Dataset entries
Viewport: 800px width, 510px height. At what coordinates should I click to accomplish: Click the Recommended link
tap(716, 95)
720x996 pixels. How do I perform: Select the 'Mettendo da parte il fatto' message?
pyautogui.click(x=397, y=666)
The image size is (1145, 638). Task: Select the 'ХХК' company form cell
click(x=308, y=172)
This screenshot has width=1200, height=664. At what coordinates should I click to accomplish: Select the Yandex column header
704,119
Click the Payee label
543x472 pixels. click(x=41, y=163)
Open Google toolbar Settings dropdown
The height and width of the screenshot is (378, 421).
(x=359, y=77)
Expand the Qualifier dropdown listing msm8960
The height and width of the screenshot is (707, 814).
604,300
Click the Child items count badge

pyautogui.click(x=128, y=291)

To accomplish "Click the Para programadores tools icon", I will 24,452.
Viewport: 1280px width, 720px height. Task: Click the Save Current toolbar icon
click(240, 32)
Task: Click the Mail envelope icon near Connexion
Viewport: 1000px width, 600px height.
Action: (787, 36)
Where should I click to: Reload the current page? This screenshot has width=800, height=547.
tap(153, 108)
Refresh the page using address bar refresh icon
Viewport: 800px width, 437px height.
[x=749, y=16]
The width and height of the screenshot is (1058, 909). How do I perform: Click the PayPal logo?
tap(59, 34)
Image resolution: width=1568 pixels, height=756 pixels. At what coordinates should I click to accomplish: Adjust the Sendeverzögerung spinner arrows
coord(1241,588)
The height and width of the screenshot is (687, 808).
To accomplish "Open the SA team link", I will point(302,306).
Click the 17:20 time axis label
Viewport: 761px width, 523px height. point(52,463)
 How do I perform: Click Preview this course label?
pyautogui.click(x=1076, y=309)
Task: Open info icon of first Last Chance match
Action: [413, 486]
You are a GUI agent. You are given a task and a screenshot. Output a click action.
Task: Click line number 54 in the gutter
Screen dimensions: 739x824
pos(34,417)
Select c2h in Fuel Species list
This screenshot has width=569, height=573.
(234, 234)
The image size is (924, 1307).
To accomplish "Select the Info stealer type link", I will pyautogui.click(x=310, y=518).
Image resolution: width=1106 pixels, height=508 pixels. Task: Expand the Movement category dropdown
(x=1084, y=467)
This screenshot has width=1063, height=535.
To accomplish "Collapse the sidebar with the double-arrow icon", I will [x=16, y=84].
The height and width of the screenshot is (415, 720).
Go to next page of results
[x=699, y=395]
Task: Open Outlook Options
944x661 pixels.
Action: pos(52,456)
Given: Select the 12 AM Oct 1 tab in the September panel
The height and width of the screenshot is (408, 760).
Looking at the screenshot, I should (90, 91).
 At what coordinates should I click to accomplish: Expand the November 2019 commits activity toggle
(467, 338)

Task details
Your task is to reproduce all the records above exactly as they appear.

Your response
Viewport: 800px width, 510px height. At what coordinates should I click to accomplish: Click the Recommended link
tap(716, 95)
720x996 pixels. How do I perform: Select the 'Mettendo da parte il fatto' message?
pyautogui.click(x=397, y=666)
The image size is (1145, 638). Task: Select the 'ХХК' company form cell
click(x=308, y=172)
This screenshot has width=1200, height=664. At what coordinates should I click to accomplish: Select the Yandex column header
704,119
Click the Payee label
543x472 pixels. click(x=41, y=163)
Open Google toolbar Settings dropdown
The height and width of the screenshot is (378, 421).
(x=359, y=77)
Expand the Qualifier dropdown listing msm8960
The height and width of the screenshot is (707, 814).
604,300
Click the Child items count badge

pyautogui.click(x=128, y=291)

To accomplish "Click the Para programadores tools icon", I will 24,452.
Viewport: 1280px width, 720px height. Task: Click the Save Current toolbar icon
click(240, 32)
Task: Click the Mail envelope icon near Connexion
Viewport: 1000px width, 600px height.
Action: (787, 36)
Where should I click to: Reload the current page? This screenshot has width=800, height=547.
tap(153, 108)
Refresh the page using address bar refresh icon
Viewport: 800px width, 437px height.
[x=749, y=16]
The width and height of the screenshot is (1058, 909). How do I perform: Click the PayPal logo?
tap(59, 34)
Image resolution: width=1568 pixels, height=756 pixels. At what coordinates should I click to accomplish: Adjust the Sendeverzögerung spinner arrows
coord(1241,588)
The height and width of the screenshot is (687, 808).
To accomplish "Open the SA team link", I will point(302,306).
Click the 17:20 time axis label
Viewport: 761px width, 523px height. point(52,463)
 How do I perform: Click Preview this course label?
pyautogui.click(x=1076, y=309)
Task: Open info icon of first Last Chance match
Action: [413, 486]
You are a GUI agent. You are given a task and a screenshot. Output a click action.
Task: Click line number 54 in the gutter
Screen dimensions: 739x824
pos(34,417)
Select c2h in Fuel Species list
This screenshot has width=569, height=573.
(234, 234)
The image size is (924, 1307).
To accomplish "Select the Info stealer type link", I will pyautogui.click(x=310, y=518).
Image resolution: width=1106 pixels, height=508 pixels. Task: Expand the Movement category dropdown
(x=1084, y=467)
This screenshot has width=1063, height=535.
To accomplish "Collapse the sidebar with the double-arrow icon", I will [x=16, y=84].
The height and width of the screenshot is (415, 720).
Go to next page of results
[x=699, y=395]
Task: Open Outlook Options
944x661 pixels.
Action: pos(52,456)
Given: Select the 12 AM Oct 1 tab in the September panel
The height and width of the screenshot is (408, 760).
Looking at the screenshot, I should (90, 91).
 At what coordinates should I click to accomplish: Expand the November 2019 commits activity toggle
(467, 338)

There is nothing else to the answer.